Minority Ogiek, Endorois push State to honour court decisions
By Samuel Kariuki, February 7, 2024
Members of two minority ethnic groups, Ogiek and Endorois have renewed their push to compel the government to honour court decisions and recommendations of the African Commission on Human and Peoples’ Rights (ACHPR) to return their ancestral lands.
They also want the government to respect their fundamental rights on the ownership of the land by seeking their informed consent over any developments that it intends to carry on those areas.
In their twin letters, handed to the Attorney General yesterday, the communities highlighted the challenges arising from the noncompliance with court orders by the government stating that they have been subjected to abject poverty, environmental degradation has ensued and they have lost their cultural practices.
One of the letters, the Endorois community who claimed to have been evicted from the land around Lake Bogoria by the government of the day in 1973 to pave the way for a game reserve, said that the area is their ancestral home which provided them green pasture, ample clean drinking water, medicinal salt licks for their cattle, traditional herbal medicines, practiced bee-keeping activities and where they performed important rituals.

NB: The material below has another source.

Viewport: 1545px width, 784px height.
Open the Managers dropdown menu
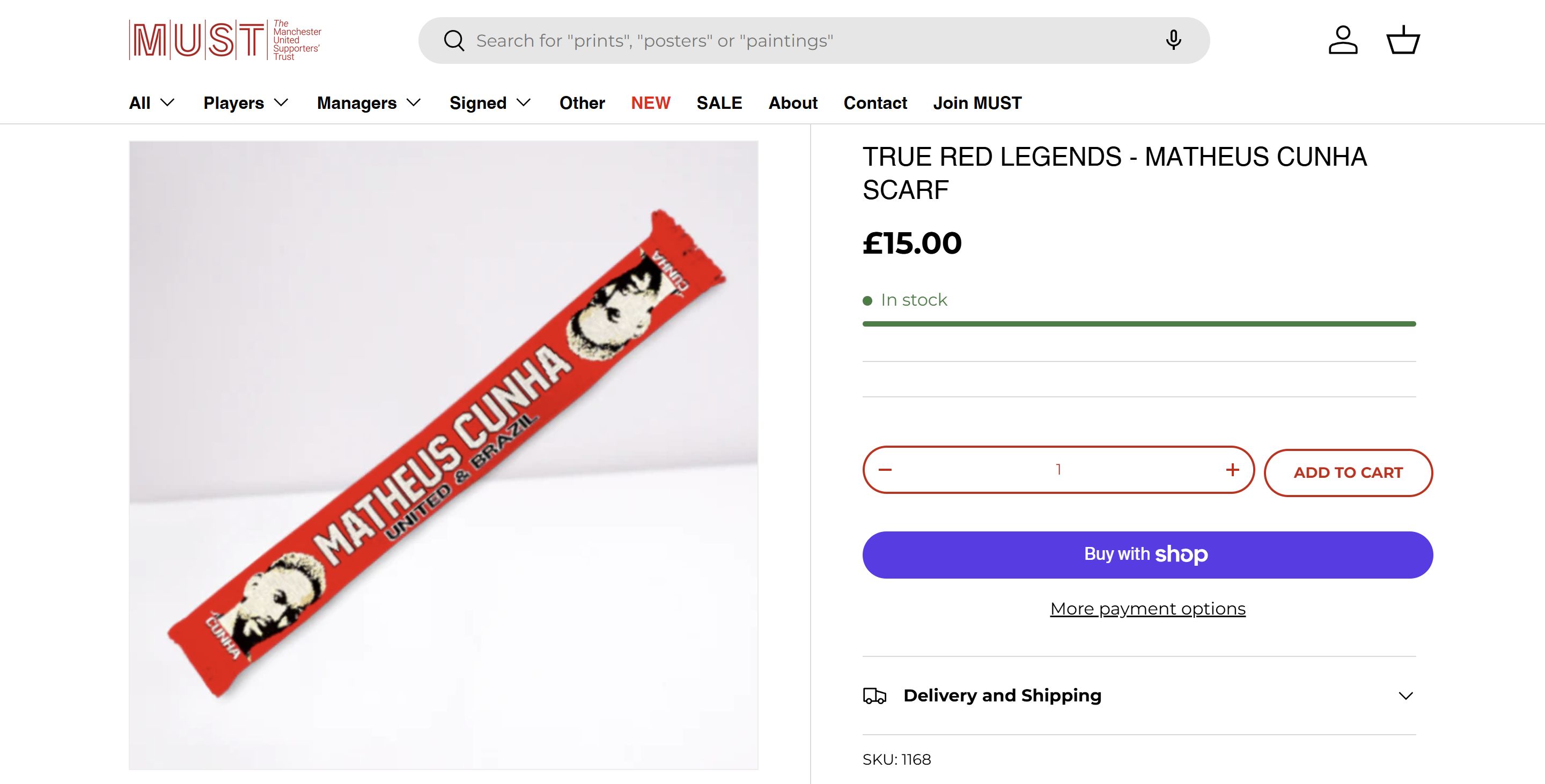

“As a result of the eviction, the Endorois were forced to move on arid land, where many of their cattle died and the sustenance of their way of life was not possible any longer,” the letter read in part.
The community said that in 2003, it filed a case before the ACHPR, and on November 25, 2009, the Commission made a ruling in their favour adding that the ruling was adopted by the AU Heads of States Summit on February 2, 2010 in Addis Ababa, Ethiopia.